Selected extract:
[Start of section]

So, like, a metaphor here. Let's say you're at a party, and there's a room with lots of food out on the table, the food room, my favorite room at every party, and there's a plate of cheese, and it's a great cheese spread. It's gorgeous. Got lots of variety. This is this is a really rocking party, at least according to me.

And you check on that cheese. You walk into the room every once in a while, and you notice that the cheese is is going away. Right? Like, as time passes, more and more cheese disappears. There's less and less cheese available on the plate.

And you're curious who or what is eating the cheese? So on one hand, you have this observational reality. The cheese is disappearing. You have some potential motivated models. Maybe it's your uncle that's taking all the cheese.

Maybe it's the kids. Maybe it's the dog. Maybe little ants are crawling on the table and picking up pieces of cheese and and crawling away. You have all these options and you have no idea which idea is right. You have no clue which theory hypothesis could be on the right track or not.

And it's getting pretty exhausting to come up with models of your uncle taking the cheese, and the dog's taking the cheese, and the kids taking the cheese. And so you skip it. Instead, you just create a mathematical model of the phenomenon of the cheese disappearing. You know, there is less cheese with time. So there is a cheese disappearance rate that you can measure, that you can create.

[End of section]

Extracted data:

[Start of section]

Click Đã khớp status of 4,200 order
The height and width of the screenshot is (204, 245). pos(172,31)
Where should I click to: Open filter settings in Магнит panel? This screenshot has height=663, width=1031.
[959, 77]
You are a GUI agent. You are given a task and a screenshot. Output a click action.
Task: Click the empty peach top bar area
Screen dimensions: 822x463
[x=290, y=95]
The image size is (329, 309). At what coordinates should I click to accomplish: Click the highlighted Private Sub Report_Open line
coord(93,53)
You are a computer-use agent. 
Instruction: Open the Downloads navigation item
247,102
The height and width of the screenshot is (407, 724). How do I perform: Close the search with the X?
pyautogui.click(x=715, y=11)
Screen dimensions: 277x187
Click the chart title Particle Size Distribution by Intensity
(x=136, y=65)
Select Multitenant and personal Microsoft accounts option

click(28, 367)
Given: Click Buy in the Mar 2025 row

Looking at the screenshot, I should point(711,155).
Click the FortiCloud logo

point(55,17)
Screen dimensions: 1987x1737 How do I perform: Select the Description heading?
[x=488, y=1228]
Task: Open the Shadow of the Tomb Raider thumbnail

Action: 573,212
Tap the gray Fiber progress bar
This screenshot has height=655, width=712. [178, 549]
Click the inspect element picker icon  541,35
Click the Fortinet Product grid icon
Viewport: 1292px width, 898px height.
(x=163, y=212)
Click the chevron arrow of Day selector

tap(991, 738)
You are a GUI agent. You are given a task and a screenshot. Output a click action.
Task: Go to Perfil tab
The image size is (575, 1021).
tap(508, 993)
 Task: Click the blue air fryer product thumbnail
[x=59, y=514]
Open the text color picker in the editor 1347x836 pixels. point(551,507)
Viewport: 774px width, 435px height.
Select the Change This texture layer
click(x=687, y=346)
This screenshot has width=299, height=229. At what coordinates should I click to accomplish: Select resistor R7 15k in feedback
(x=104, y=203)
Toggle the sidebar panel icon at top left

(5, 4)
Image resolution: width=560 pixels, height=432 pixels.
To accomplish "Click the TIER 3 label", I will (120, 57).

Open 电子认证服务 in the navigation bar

[End of section]

What to produce: Copy the cheese-party passage word for word, from "Maybe it's the kids." up to and including "track or not.".

Exercise solution:
Maybe it's the kids. Maybe it's the dog. Maybe little ants are crawling on the table and picking up pieces of cheese and and crawling away. You have all these options and you have no idea which idea is right. You have no clue which theory hypothesis could be on the right track or not.